Knockdown of ZEB2-AS1 inhibits the proliferation and promotes the apoptosis of AML cells
To explore the role of ZEB2-AS1 in the proliferation and apoptosis of AML cells, the HL-60 and THP-1 cells were transfected with si-ZEB2-AS1 (#1, #2, #3) or negative control si-NC. The results revealed that the expression level of ZEB2-AS1 in HL-60 and THP-1 cells following ZEB2-AS1 knockdown was markedly decreased compared with the negative control si-NC group, which indicated that the transfection was successful (Fig. 2A). Moreover, si-ZEB2-AS1#1 which produced the most prominent decrease in the expression of ZEB2-AS1 was selected for use in follow-up experiments. The proliferation of the HL-60 and THP-1 cells following transfection with si-ZEB2-AS1#1 was markedly lower than that of the si-NC group, as revealed by MTT assay (Fig. 2B and C). Simultaneously, flow cytometric analysis revealed that the apoptotic rate of the HL-60 and THP-1 cells transfected with si-ZEB2-AS1#1 was markedly increased, as demonstrated using the Annexin V-FITC/PI apoptosis assay kit (Fig. 2D). To further examine the effects of ZEB2-AS1 on the levels of the apoptosis-associated proteins, Bcl-2, Bax and c-caspase-3, western blot analysis was performed. The results revealed that the expression levels of the pro-apoptotic proteins, Bax and c-caspase-3, were increased, while those of the anti-apoptotic protein, Bcl-2, were decreased in the HL-60 and THP-1 cells transfected with si-ZEB2-AS1#1 compared with the si-NC group (Fig. 2E). These data suggested that ZEB2-AS1 silencing suppressed the proliferation and promoted the apoptosis of AML cells.

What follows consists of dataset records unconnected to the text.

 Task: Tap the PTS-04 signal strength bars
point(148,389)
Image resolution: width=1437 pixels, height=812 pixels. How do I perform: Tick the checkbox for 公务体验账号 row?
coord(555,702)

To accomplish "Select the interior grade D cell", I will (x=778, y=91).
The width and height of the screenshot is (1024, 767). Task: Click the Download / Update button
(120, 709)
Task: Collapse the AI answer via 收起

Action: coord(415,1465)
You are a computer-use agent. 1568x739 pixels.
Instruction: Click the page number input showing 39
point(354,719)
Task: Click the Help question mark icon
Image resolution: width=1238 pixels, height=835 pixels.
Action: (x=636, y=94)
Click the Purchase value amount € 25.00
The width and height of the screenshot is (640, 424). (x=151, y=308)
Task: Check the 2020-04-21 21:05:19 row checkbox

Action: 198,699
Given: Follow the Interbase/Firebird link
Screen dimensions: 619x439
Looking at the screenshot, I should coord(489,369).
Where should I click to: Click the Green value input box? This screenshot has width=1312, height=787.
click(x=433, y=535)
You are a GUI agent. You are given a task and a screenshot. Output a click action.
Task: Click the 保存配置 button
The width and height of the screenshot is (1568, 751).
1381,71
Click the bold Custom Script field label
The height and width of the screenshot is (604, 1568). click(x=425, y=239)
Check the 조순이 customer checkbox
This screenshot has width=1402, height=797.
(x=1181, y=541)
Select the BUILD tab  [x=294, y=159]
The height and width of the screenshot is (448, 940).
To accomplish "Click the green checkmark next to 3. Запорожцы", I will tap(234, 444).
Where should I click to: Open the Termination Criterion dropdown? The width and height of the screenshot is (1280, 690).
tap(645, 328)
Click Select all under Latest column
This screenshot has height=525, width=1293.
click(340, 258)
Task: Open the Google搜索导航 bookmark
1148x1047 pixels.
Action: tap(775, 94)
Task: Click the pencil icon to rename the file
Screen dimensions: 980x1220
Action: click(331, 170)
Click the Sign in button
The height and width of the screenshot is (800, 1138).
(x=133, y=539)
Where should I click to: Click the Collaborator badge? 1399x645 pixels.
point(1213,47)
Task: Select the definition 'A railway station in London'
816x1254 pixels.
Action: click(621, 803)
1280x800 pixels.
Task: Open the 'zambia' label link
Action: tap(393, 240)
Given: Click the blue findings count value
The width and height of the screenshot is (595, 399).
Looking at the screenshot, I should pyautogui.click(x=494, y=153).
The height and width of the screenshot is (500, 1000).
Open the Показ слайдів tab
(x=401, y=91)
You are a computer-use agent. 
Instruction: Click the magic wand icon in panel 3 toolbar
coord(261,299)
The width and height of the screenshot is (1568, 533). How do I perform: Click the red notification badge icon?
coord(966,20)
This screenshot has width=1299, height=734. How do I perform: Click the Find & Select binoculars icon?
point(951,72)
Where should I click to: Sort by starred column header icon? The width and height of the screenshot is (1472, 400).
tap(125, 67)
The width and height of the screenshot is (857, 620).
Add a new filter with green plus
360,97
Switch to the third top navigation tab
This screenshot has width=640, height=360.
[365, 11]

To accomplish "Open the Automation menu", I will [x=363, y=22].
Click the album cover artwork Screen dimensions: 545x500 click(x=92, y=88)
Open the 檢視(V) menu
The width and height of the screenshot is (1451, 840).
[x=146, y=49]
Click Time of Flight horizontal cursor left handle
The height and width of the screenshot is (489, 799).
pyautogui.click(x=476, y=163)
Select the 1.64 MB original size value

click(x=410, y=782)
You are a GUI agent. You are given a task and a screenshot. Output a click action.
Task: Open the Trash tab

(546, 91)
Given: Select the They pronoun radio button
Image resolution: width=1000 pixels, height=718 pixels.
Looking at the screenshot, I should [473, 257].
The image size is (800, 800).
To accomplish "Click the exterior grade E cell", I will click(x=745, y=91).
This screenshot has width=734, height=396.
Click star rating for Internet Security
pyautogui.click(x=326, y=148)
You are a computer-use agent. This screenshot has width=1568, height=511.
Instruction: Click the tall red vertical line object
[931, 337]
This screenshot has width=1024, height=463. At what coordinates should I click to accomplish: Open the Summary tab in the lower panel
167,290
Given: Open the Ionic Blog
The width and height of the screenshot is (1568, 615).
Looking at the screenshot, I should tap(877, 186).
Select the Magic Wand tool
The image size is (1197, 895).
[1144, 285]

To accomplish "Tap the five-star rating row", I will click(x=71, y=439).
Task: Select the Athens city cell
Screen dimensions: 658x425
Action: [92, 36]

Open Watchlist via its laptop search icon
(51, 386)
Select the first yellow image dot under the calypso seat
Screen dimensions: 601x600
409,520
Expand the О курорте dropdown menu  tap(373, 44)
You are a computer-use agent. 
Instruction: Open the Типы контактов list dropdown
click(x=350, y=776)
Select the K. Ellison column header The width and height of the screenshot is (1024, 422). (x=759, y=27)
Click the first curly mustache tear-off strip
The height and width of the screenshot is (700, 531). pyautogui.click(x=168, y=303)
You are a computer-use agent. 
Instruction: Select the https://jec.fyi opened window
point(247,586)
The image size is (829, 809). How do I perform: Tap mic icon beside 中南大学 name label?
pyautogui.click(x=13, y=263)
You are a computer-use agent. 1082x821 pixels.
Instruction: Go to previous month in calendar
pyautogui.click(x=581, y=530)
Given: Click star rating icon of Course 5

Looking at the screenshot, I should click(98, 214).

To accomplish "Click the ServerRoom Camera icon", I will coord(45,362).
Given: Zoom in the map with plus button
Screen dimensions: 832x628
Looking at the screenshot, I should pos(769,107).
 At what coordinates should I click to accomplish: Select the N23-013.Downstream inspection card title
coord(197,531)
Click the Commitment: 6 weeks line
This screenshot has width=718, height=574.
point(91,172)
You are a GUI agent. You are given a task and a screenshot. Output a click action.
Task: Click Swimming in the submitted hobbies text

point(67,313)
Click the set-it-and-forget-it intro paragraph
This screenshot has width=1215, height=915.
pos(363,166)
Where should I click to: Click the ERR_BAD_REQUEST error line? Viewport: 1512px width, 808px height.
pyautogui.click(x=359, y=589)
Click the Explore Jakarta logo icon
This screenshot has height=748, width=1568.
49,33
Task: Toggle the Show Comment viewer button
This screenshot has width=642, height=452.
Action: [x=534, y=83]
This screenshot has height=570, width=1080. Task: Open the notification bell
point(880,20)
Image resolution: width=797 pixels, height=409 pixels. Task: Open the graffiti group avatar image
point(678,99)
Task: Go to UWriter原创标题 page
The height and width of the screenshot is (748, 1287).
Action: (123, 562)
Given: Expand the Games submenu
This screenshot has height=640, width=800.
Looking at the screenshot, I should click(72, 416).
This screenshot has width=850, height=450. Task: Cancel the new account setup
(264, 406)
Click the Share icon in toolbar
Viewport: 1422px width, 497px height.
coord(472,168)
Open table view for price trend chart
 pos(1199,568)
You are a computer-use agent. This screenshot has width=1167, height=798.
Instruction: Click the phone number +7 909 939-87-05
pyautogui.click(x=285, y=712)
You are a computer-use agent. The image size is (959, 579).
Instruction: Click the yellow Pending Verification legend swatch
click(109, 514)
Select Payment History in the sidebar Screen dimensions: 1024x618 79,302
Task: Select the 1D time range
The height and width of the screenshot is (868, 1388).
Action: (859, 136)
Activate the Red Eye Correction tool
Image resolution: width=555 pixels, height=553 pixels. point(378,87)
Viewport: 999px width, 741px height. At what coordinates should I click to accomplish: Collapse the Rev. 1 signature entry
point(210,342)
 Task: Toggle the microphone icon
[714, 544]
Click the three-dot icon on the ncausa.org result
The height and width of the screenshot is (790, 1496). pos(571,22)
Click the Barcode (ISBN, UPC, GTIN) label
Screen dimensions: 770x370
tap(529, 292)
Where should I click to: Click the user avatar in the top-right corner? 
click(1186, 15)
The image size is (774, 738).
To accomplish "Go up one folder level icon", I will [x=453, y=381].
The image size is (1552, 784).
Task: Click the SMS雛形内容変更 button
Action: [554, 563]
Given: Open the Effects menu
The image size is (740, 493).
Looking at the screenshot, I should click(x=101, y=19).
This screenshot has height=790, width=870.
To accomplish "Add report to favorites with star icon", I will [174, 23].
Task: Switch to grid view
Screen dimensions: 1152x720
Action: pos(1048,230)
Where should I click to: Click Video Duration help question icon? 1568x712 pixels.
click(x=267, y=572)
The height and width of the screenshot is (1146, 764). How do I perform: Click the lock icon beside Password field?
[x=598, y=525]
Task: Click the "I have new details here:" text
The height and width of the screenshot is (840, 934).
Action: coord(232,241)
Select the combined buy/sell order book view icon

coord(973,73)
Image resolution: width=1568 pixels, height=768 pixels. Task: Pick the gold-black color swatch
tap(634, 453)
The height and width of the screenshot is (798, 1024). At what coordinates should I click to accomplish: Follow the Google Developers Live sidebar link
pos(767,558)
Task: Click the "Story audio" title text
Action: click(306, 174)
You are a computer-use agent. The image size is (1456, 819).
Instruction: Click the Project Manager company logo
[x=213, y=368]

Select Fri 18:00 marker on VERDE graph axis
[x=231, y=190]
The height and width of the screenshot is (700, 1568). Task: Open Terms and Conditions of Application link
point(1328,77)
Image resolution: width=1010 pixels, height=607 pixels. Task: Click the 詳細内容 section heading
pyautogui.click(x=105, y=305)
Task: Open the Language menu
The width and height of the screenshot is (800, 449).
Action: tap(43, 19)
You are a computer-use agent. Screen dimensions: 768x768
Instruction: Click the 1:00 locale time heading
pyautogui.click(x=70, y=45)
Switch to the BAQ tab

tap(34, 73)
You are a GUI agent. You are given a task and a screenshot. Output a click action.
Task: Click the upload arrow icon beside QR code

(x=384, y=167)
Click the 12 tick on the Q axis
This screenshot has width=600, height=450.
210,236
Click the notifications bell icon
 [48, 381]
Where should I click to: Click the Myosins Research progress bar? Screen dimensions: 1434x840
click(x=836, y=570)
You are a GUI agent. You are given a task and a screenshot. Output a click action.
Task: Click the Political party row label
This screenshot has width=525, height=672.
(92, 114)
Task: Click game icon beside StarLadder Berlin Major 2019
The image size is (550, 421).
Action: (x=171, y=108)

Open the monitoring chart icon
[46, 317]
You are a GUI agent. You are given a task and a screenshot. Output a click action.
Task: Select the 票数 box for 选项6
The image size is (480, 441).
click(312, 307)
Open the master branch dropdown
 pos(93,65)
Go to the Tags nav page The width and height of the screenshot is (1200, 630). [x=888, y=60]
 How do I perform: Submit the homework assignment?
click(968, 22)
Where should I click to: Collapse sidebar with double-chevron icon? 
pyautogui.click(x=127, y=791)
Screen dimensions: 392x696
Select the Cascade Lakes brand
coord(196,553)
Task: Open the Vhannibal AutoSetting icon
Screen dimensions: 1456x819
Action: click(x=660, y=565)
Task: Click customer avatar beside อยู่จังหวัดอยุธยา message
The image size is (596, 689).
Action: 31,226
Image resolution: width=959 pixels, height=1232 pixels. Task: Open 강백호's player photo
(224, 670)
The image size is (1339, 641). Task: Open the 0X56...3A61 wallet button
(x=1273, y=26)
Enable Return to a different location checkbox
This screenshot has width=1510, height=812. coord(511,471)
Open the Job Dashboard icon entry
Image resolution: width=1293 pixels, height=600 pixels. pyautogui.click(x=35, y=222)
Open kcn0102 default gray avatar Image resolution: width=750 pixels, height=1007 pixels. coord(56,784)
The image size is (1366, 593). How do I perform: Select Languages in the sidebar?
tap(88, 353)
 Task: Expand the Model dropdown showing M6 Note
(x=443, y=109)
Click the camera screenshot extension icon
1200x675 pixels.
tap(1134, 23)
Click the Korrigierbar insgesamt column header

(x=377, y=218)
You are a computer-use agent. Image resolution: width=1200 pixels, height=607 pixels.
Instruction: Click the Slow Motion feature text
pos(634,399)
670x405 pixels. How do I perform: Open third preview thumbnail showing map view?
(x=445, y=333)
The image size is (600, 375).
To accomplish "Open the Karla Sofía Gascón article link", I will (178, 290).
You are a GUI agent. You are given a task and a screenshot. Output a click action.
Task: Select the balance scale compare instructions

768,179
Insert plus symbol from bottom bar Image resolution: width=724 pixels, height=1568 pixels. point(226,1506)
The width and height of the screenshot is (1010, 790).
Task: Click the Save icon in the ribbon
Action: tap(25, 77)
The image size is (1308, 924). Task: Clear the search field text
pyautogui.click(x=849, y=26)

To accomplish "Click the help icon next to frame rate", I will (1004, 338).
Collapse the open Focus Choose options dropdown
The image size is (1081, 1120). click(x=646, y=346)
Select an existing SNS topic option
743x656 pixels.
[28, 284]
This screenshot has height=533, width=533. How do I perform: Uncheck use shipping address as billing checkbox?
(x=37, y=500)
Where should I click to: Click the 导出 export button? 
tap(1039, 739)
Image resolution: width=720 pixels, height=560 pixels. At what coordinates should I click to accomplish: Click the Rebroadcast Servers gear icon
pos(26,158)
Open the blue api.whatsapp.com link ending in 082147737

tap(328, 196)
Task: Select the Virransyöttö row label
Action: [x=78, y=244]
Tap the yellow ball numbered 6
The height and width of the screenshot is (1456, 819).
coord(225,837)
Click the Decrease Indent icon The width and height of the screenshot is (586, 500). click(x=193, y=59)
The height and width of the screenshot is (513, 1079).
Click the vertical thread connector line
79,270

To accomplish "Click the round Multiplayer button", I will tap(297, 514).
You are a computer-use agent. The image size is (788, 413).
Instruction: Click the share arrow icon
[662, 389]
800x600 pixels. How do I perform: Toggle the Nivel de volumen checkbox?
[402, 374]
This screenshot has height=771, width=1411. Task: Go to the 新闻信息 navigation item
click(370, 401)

ZEB2-AS1 targets miR-122-5p and negatively regulates the expression of miR-122-5p in AML
To explore the association between ZEB2-AS1 and miR-122-5p, the binding sites were predicted using the LncBase Predicted v.2 database (Fig. 3A). The related luciferase reporter plasmids containing the binding sites of ZEB2-AS1 WT or ZEB2-AS1 MUT were then constructed. The results indicated that miR-122-5p markedly decreased the lucif-erase activity of ZEB2-AS1 WT in both the HL-60 and THP-1 cells, while the luciferase activity of ZEB2-AS1 MUT was unaffected following transfection with miR-122-5p (Fig. 3B and C). The expression level of miR-122-5p in the AML tissues and cells was notably decreased, detected by RT-qPCR (Fig. 3D and F). Moreover, correlation analysis revealed that a negative correlation between the expression levels of miR-122-5p and ZEB2-AS1 in AML tissues (Fig. 3E). Moreover, the expression level of miR-122-5p in the HL-60 and THP-1 cells transfected with si-ZEB2-AS1#1 was evidently increased, while it was evidently downregulated following the overexpression of ZEB2-AS1 (Fig. 3G and H). The above data confirmed that miR-122-5p was a direct target of ZEB2-AS1 and ZEB2-AS1 downregulated the expression of miR-122-5p in AML.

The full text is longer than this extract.